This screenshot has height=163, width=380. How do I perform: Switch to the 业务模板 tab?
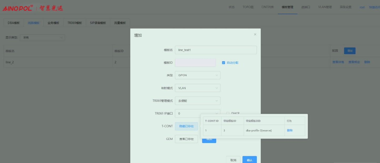(x=53, y=23)
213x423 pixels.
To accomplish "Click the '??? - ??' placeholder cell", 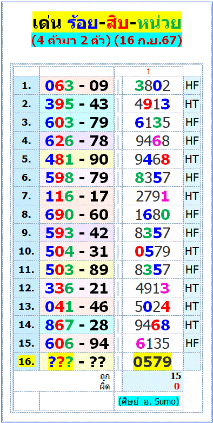I will coord(77,362).
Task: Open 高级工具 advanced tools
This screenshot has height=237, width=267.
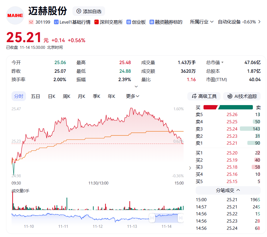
_ _ _ _
◆ **Required work**:
Copy exactly the lines from the one containing "Task: Open 高级工具 advanced tools" to the end of the records, both included, and leave the pictures out.

◆ **Written response**:
Task: Open 高级工具 advanced tools
This screenshot has height=237, width=267.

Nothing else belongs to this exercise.